Contents

1 Introduction

Biocpkg("BloodCancerMultiOmics2017") is a multi-omic dataset comprising genome, transcriptome, DNA methylome data together with data from the ex vivo drug sensitivity screen of the primary blood tumor samples.
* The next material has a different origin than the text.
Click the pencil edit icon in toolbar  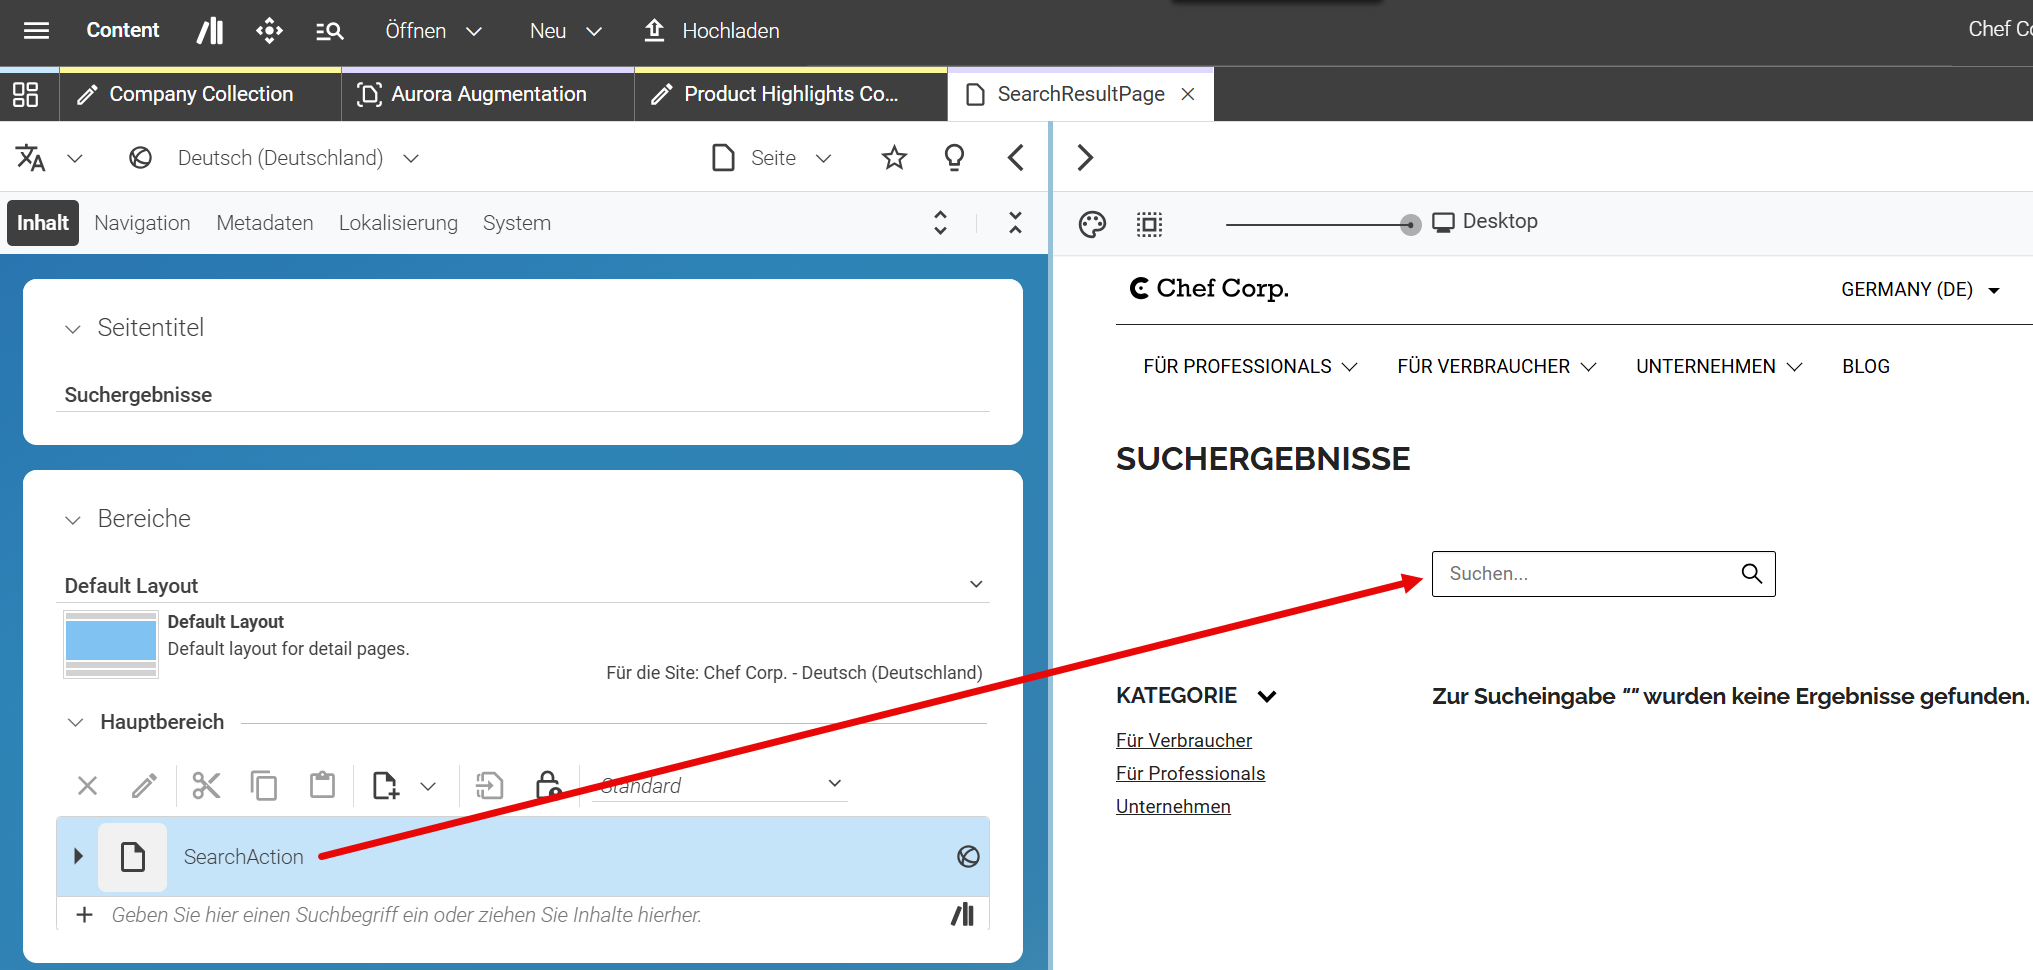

In this vignette we present the analysis of the Primary Blood Cancer Encyclopedia (PACE) project and source code for the paper


Drug-perturbation-based stratification of blood cancer

Sascha Dietrich*, Małgorzata Oleś*, Junyan Lu*, Leopold Sellner, Simon Anders, Britta Velten, Bian Wu, Jennifer Hüllein, Michelle da Silva Liberio, Tatjana Walther, Lena Wagner, Sophie Rabe, Sonja Ghidelli-Disse, Marcus Bantscheff, Andrzej K. Oleś, Mikołaj Słabicki, Andreas Mock, Christopher C. Oakes, Shihui Wang, Sina Oppermann, Marina Lukas, Vladislav Kim, Martin Sill, Axel Benner, Anna Jauch, Lesley Ann Sutton, Emma Young, Richard Rosenquist, Xiyang Liu, Alexander Jethwa, Kwang Seok Lee, Joe Lewis, Kerstin Putzker, Christoph Lutz, Davide Rossi, Andriy Mokhir, Thomas Oellerich, Katja Zirlik, Marco Herling, Florence Nguyen-Khac, Christoph Plass, Emma Andersson, Satu Mustjoki, Christof von Kalle, Anthony D. Ho, Manfred Hensel, Jan Dürig, Ingo Ringshausen, Marc Zapatka, Wolfgang Huber and Thorsten Zenz
J. Clin. Invest. (2018); 128(1):427–445. doi:10.1172/JCI93801.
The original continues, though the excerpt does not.